Martial Arts Year in Review -- 2006
As we look back, the momentum for Martial Arts has changed quite a bit. It seems rare these days to hear much talk of a new mainstream Martial Arts film. While the B-rate market is still thriving off of die hard fans, the general population is possibly craving something new. Hopefuls, like Tony Jaa, are still hopeful having not gained the immediate attention as some of the earlier Martial Artists. And then we have Jet Li, who has announced that 2006 was the last of his Martial Arts based movies.
On the flip side, mixed Martial Arts combat, like the UFC, have taken off. They remind me of the early days of professional wrestling, before a lot of the glitz, glam and theatrics that embodies the sport today. The raw combat, blood, gore, sweat, has created a new industry that seems to only see growth and gain in the coming year.
In 2006, we lost several noted names in Martial Arts. Life seems to never end its cycle of loss and gains. New stars rise as we bid farewell to old familiar friends and mentors. For the fear of missing any of the wonderful men and women who have both emerged and passed beyond this world, I will not go into specific names. Only hold in my heart the memory of those who have passed and hope those that have emerged will step up to carry the torch.
The division between what is considered traditional and what is mixed seems bigger than ever before and each discipline continues to define itself. The world around it has changed, and thus Martial Arts has changed as well.
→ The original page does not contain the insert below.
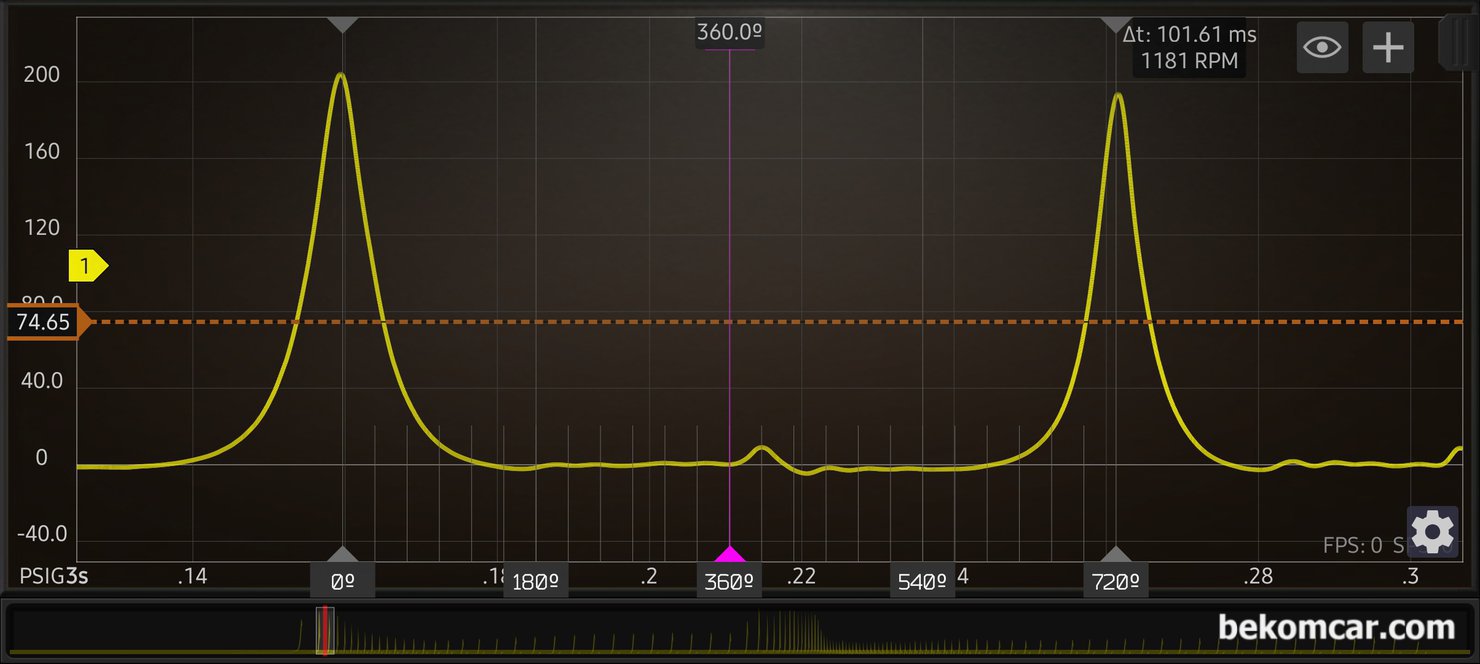
Task: Click the orange 74.65 level cursor tag
Action: tap(45, 322)
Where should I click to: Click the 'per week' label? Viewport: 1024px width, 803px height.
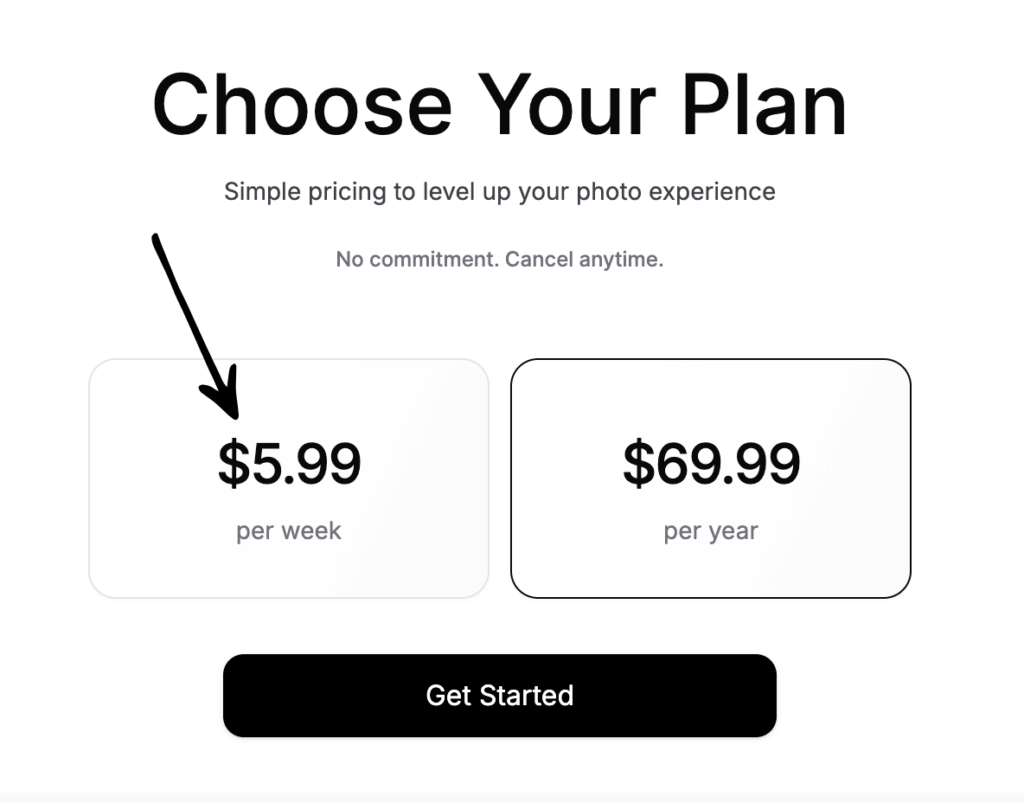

As we step into the new year, it will be interesting to see where Martial Arts goes as a whole. There is a new Martial Arts movie that is finally being released in the US, called Curse of the Golden Flower. Later in the year will see the reemergence of the Teenage Mutant Ninja Turtles, introducing a new generation to these comical kitana wielding heros. And there’s new TV shows like the new anime Afro Samurai with Samuel L Jackson. There are voids and openings in the Martial Arts world that seeks leadership and direction. There is still need for Martial Arts overall to consider technology and how to better utilize the advances of the world.
So as we put 2006 behind us, let us open our horizons for 2007.